目的探讨乙型肝炎病毒蛋白诱导白细胞介素32（IL-32）的表达以及临床意义。方法用Lipofectamine 2000TM介导转染HepG2细胞。转染48 h后，采用聚合酶链反应（RT-PCR），蛋白免疫印迹法（Western blot）分别检测HepG2细胞中IL-32的mRNA及蛋白的表达量。结果RT-PCR结果显示转染HBV的HepG2细胞中IL-32 mRNA的表达量比转染空载体（未转染）的细胞中IL-32 mRNA高2.3倍；Western blot结果显示与空载体转染的HepG2细胞比较，转染pIRES2-HBV-EGFP的HepG2细胞中IL-32蛋白质表达增高，且差异有统计学意义（P＜0.05）。结论HBV促进IL-32蛋白的表达，从而证实乙型肝炎的严重程度与IL-32的表达有关。

乙型肝炎病毒蛋白；IL-32；表达；研究

乙型肝炎病毒（hepatitis B virus，HBV）感染是目前严重威胁人类健康的病毒之一。HBV感染肝细胞后不仅极易引起急性肝炎、慢性肝炎和肝硬化等疾病，而且还会提高肝癌的发生率［1］。HBV感染宿主后，正常的免疫应答可以清除乙肝病毒，表现为急性一过性的感染。若是细胞免疫功能低下或紊乱者，则无法清除乙肝病毒，最终将成为慢性感染者［2］。白细胞介素32（Interleukin，IL-32）是一种重要的炎症因子，主要经免疫细胞表达，IL-32为促炎因子。IL-32在丙型肝炎病毒、人乳头状瘤病毒引起的炎症性疾病中发挥重要作用［3-4］。IL-32是否参与乙型病毒性肝炎的发病，国内外研究甚少，本研究在分子生化水平对HBV是否诱导IL-32的表达进行初步探索。

1　材料与方法

1.1实验材料

细胞株：人肝癌细胞株HepG2细胞（购自北京协和技术所细胞库），主要试剂：主要试剂及来源见表1。

1.2实验方法

1.2.1细胞培养HepG2细胞培养在含10%胎牛血清、10%青链双抗的DMEM培养基中，于37℃、5%二氧化碳CO2条件下培养，待贴壁细胞处于生长期时进行传代。

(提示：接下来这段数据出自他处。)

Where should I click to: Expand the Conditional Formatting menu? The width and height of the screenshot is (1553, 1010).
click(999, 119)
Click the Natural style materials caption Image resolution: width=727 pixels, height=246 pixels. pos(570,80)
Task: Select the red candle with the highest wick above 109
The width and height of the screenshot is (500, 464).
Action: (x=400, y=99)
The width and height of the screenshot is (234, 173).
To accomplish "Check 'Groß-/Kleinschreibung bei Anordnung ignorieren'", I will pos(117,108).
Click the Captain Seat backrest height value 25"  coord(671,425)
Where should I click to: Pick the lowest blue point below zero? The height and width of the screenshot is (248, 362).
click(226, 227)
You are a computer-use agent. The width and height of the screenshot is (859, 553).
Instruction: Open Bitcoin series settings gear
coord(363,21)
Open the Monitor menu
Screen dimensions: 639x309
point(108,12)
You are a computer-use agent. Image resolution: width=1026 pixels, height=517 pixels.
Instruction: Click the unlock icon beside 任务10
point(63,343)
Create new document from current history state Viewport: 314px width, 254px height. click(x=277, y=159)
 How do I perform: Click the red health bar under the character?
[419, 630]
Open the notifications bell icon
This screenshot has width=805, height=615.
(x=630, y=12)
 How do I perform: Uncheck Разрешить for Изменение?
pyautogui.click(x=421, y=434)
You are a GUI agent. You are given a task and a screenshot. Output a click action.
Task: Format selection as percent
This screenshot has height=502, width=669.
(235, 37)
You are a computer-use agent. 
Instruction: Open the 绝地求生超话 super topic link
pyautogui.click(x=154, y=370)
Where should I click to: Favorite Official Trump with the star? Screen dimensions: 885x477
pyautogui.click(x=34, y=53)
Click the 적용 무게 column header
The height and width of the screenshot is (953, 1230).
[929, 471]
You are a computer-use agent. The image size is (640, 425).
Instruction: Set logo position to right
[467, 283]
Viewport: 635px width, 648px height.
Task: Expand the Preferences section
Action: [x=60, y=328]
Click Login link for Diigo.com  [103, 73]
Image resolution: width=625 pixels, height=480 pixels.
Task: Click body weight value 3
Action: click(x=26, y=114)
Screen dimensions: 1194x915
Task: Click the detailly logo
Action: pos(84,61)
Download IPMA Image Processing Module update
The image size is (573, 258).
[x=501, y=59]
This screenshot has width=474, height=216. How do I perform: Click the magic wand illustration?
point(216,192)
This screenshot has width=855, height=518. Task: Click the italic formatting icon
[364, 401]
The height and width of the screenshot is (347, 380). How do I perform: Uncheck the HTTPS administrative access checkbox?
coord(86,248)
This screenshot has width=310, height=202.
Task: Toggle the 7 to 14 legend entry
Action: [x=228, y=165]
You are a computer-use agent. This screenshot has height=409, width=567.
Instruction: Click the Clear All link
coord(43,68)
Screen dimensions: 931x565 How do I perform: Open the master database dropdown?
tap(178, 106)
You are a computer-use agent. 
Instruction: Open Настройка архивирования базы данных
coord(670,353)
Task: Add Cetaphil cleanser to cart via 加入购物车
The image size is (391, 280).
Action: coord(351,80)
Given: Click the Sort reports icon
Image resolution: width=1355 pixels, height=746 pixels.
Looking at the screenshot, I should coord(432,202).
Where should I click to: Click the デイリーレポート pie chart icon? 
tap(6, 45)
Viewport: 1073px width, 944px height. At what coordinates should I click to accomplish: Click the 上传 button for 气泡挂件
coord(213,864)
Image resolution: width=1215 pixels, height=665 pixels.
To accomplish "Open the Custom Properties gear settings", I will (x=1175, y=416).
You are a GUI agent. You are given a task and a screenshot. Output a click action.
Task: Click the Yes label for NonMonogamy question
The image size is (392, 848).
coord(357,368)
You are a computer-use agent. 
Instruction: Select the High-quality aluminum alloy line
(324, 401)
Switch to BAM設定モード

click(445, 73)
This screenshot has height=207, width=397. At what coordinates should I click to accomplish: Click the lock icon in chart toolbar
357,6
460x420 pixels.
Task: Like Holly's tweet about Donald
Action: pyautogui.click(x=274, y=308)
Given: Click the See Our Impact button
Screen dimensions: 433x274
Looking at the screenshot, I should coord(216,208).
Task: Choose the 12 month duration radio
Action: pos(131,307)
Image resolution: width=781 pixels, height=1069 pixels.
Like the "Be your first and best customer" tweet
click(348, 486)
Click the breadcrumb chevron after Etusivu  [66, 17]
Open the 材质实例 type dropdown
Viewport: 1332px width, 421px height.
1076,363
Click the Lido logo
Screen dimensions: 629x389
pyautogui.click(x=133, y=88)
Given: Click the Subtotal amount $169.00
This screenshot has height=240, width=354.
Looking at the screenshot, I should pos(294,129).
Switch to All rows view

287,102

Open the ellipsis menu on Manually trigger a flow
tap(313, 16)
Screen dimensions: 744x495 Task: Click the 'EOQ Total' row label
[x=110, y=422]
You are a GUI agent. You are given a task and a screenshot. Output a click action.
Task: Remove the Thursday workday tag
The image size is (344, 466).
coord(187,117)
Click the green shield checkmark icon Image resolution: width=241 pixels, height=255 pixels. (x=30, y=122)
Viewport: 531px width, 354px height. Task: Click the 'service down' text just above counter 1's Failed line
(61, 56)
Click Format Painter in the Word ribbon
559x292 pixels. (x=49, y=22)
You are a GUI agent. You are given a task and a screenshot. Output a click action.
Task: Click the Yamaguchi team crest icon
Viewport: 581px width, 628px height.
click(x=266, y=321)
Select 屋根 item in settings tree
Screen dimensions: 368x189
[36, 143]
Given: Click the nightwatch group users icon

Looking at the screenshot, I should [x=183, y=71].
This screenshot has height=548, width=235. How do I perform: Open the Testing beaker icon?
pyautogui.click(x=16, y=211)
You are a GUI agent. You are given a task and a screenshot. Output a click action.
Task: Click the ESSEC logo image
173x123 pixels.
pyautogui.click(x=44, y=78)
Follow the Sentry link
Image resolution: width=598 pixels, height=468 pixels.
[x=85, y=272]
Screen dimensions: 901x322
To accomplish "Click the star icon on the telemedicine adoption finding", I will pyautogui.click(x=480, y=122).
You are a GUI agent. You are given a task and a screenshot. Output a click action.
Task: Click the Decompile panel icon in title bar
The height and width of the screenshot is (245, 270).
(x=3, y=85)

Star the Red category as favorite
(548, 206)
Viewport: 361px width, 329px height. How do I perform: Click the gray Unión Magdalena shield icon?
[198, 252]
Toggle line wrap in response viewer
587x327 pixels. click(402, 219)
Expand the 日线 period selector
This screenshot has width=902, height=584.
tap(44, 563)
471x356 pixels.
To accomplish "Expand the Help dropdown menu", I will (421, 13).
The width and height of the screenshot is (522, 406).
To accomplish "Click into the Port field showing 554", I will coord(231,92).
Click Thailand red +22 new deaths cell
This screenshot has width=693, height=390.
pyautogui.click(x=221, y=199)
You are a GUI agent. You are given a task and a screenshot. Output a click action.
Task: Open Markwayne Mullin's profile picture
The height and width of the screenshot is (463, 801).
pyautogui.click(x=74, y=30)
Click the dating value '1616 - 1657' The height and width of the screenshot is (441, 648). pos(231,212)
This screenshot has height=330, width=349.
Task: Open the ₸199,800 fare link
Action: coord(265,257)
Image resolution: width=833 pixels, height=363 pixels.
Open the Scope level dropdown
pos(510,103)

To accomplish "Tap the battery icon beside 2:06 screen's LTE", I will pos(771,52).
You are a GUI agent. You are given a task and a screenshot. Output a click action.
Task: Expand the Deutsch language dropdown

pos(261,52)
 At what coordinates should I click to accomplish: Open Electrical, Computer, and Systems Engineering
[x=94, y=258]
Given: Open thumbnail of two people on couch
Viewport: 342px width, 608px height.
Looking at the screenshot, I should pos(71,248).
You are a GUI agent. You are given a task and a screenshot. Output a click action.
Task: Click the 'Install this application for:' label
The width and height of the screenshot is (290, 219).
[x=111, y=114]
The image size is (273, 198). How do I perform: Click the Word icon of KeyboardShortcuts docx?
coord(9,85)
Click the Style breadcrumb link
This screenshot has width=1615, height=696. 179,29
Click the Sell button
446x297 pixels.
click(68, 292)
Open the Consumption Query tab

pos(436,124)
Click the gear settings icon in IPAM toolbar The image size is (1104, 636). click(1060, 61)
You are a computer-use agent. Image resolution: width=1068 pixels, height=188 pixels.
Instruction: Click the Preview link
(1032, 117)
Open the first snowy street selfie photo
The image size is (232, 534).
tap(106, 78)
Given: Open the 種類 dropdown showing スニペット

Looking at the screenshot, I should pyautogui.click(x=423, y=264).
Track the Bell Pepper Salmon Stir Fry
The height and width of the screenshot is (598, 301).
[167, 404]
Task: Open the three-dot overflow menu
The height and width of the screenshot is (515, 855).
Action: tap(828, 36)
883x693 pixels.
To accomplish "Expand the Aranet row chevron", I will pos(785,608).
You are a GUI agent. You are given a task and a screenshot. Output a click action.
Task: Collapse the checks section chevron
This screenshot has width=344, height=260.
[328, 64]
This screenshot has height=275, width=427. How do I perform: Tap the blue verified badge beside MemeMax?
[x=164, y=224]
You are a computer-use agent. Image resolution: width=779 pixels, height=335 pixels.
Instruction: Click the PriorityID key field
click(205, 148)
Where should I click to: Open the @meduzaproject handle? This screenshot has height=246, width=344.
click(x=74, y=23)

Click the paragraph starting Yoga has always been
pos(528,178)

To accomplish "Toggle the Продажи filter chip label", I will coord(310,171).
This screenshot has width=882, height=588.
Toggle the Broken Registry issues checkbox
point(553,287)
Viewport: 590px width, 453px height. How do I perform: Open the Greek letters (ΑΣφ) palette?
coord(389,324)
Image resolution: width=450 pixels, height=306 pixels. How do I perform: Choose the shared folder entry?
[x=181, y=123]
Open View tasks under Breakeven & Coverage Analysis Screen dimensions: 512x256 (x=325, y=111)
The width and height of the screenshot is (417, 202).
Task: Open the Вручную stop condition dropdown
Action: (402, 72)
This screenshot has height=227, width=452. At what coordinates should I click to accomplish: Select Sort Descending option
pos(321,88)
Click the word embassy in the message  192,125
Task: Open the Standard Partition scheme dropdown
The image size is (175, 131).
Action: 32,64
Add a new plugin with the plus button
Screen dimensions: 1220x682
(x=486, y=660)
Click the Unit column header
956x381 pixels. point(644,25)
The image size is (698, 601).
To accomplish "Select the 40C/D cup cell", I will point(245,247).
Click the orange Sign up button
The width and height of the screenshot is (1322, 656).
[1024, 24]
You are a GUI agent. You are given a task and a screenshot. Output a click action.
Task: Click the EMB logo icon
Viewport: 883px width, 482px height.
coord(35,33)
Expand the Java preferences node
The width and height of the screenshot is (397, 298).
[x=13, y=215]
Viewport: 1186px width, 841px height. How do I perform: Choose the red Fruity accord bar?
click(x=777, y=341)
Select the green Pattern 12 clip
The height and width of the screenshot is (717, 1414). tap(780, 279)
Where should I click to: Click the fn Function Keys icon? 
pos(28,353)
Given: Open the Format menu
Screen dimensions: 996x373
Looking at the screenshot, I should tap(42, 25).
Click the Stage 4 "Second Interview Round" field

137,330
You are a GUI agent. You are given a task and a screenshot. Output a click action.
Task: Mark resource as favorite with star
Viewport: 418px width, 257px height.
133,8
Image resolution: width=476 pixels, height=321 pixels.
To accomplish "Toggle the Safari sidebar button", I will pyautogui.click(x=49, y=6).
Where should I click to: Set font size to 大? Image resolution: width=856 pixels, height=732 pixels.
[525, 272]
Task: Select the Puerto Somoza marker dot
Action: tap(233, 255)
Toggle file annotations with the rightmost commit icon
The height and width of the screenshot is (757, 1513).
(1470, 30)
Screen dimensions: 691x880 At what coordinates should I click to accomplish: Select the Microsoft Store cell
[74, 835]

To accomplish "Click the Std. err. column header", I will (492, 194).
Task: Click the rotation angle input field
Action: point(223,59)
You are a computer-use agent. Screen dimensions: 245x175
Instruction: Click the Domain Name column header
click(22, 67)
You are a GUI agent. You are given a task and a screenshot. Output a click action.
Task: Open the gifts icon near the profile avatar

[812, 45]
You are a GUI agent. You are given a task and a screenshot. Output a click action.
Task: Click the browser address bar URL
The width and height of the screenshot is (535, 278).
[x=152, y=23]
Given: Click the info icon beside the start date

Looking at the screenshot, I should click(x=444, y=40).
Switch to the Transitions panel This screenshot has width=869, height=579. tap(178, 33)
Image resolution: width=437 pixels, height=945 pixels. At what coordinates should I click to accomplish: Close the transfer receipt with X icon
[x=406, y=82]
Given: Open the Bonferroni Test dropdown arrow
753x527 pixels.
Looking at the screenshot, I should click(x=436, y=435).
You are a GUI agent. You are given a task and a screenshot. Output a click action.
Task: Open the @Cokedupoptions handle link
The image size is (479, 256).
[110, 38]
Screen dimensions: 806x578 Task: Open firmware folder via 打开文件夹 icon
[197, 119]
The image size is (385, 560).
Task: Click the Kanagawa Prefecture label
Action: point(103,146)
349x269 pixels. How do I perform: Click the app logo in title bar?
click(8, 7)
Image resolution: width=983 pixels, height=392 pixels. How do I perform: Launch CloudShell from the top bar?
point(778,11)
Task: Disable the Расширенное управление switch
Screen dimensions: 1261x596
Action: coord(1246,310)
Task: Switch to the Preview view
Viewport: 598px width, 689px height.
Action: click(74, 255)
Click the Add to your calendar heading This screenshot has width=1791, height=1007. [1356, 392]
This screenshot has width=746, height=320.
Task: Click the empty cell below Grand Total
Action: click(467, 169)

1.2.2质粒转染细胞用脂质体 Lipofectamine 2000TM介导转染，在转染前1 d换用不含双抗的培养液，调整HepG2细胞浓度为1×105个/rat，将其接种于24孔板中，每孔1 ml。用OPTI-MEM稀释质粒和脂质体，当细胞贴壁密度达到90%融合时，把质粒、脂质体混合物加至细胞中。转染6 h后更换培养液为含双抗的培养液，第2天荧光下观察转染率达50%。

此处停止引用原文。